Although the report was about the effects of the ongoing Russia-Ukraine war, RNI reporter Ummi Fatima Baba Kyari found that there were startling similarities among women in Kawar Maila, an internally displaced persons’ camp in Maiduguri.

One mother told her: “If we don’t have food, we all go to bed with empty tummies – if we do have food, I give it to my children and husband first and I might get to eat the last bit.”

Bintu Kawu said: “I have seven kids. My husband’s job is pushing a cart carrying water around town. When he sells, he gets paid and brings the little he received and we can buy food with that. But often he does not get any money. Sometimes I just feed our children whatever we have because they need food more than we do and so, my husband and I stay hungry. Forget about nutritious food, we’re lucky to have any food.”

Yakura Baba Gana, a water seller in the camp, said: “I have eight children and we just never have enough food. If I am lucky, we will get a little money to buy food. I make sure the children eat first. If there is enough, I will eat. Sometimes we soak dry cassava and drink it and then go to sleep. If we don’t have cassava grain, we go to sleep hungry.”

Mustapha Gana, a clinician inside Kawar Maila Camp, said: “We take care of children who are younger than five years old. We observe their health and look for any signs of malnutrition. Then we give them the processed healthy ingredients in what we call  ‘Tamuwa’, which has nutrients that can help to build a stronger body and immune system for the child.

“Without Tamuwa there is risk that the children will not develop normally and could end up with malnutrition. They will have less energy and stamina and will not be able to fight of infections because their immune systems will be compromised. Sometimes babies don’t get enough milk from their mothers and they both end up suffering from acute malnutrition.”

Tamuwa is a Hausa word for ‘malnutrition medicine’.

Gana said it was awful to see how many women in the camp were starving, having given their children and their husbands any food that they could lay their hands on, but not eating anything themselves.

“The women’s suffering is bad for the babies in particular because if the mother does not get enough to eat – especially nutritious food – the babies will not be healthy.”

In July, ReliefWeb, a humanitarian information service provided by the United Nations Office for the Coordination of Humanitarian Affairs (OCHA), quoted Matthias Schmale, the UN’s resident and humanitarian coordinator for Nigeria, as saying: “Today in northeast Nigeria, millions of people are facing the painful consequences of a deteriorating food security and nutrition crisis. Food insecurity means not knowing when or where your next meal will come from. It means, in essence, not being able to meet the basic needs for yourself or your family.

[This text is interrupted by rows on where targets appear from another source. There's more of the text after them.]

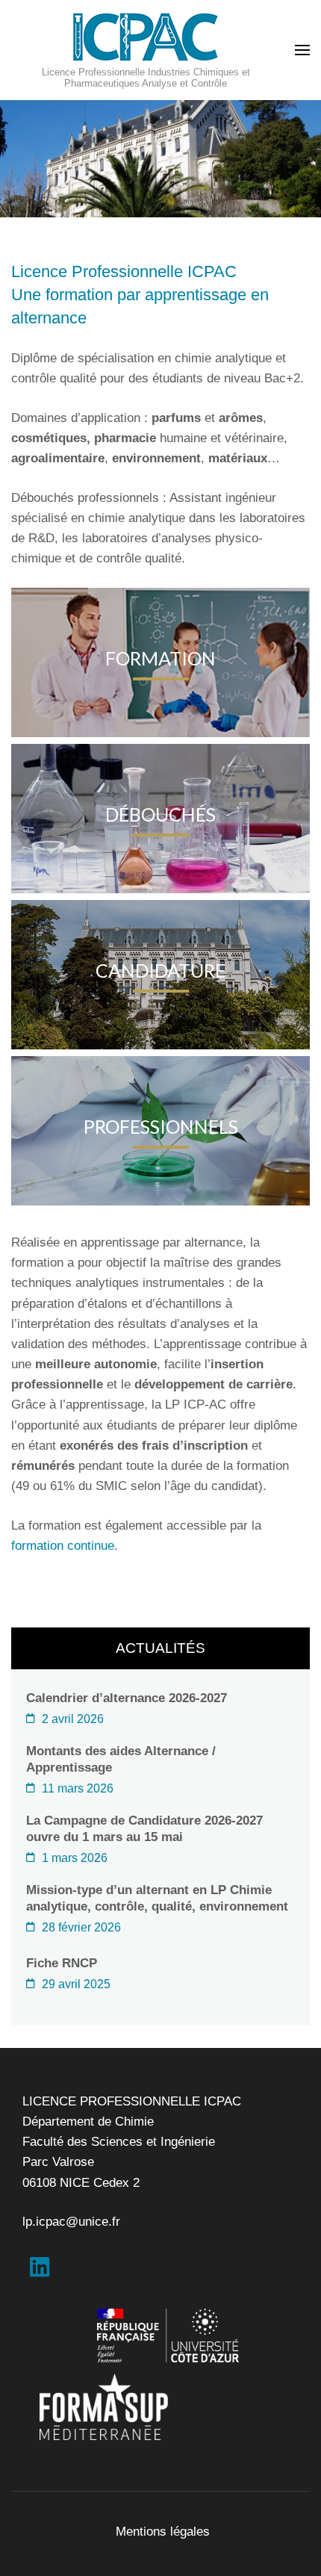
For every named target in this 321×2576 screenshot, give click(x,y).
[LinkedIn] (39, 2271)
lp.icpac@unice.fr (71, 2222)
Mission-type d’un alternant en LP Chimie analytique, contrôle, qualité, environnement (157, 1898)
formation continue (62, 1546)
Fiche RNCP (61, 1963)
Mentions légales (163, 2531)
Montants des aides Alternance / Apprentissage (121, 1759)
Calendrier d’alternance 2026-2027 (126, 1698)
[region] (160, 158)
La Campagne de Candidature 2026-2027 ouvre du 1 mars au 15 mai (144, 1828)
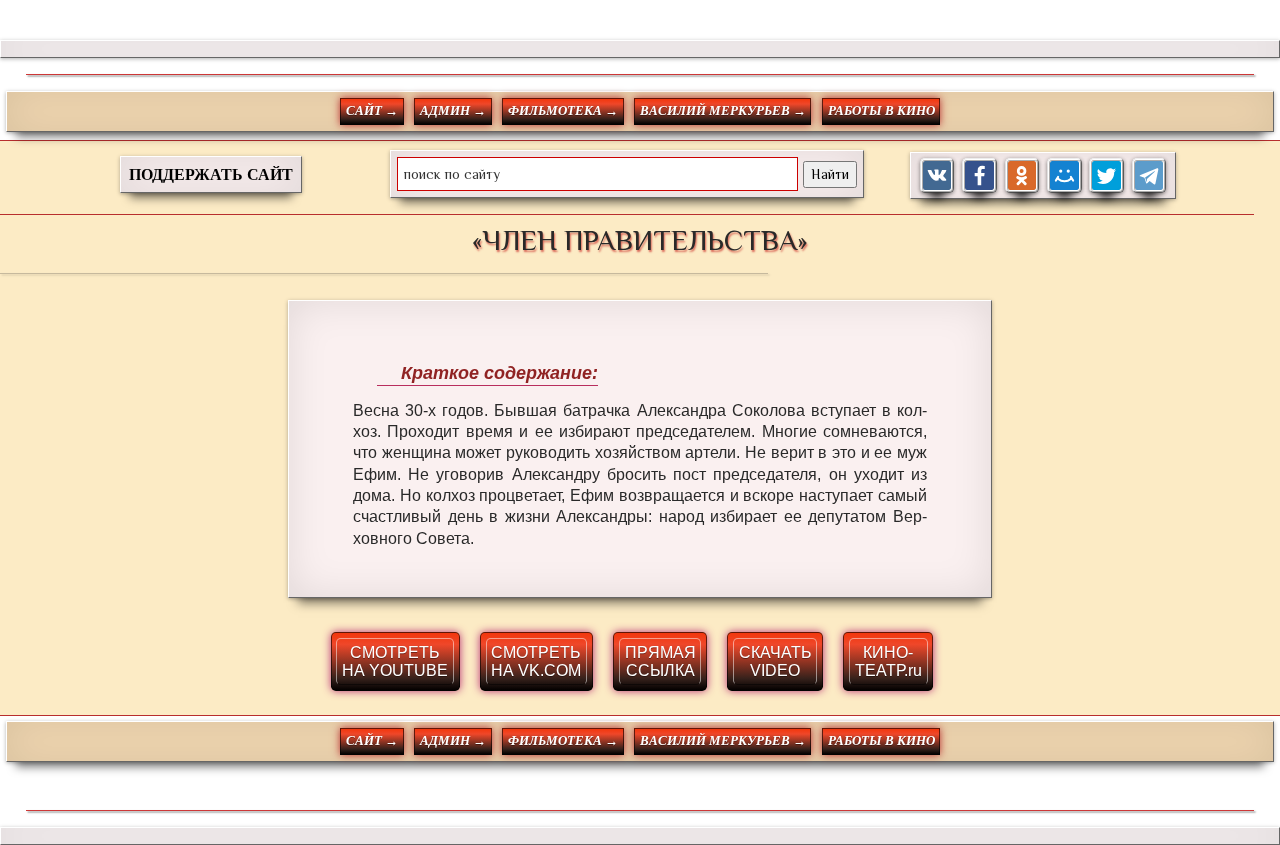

“As a result, countless families are forced to make alarming sacrifices to survive. Many, particularly children, are at risk of not making it through the lean season. According to the latest food security assessments, 4.1 million people in Borno, Adamawa and Yobe States – three of the states in northeastern Nigeria, are at risk of severe food insecurity in the lean season.

“People’s resilience and coping mechanisms have been devastated by more than a decade of conflict. As food insecurity worsens, so does the risk of malnutrition. In 2022, 1.74 million children under five are expected to suffer from acute malnutrition across the northeast. Mothers who have lost their children to malnutrition can testify to the danger it poses and the sorrow and despair it brings.”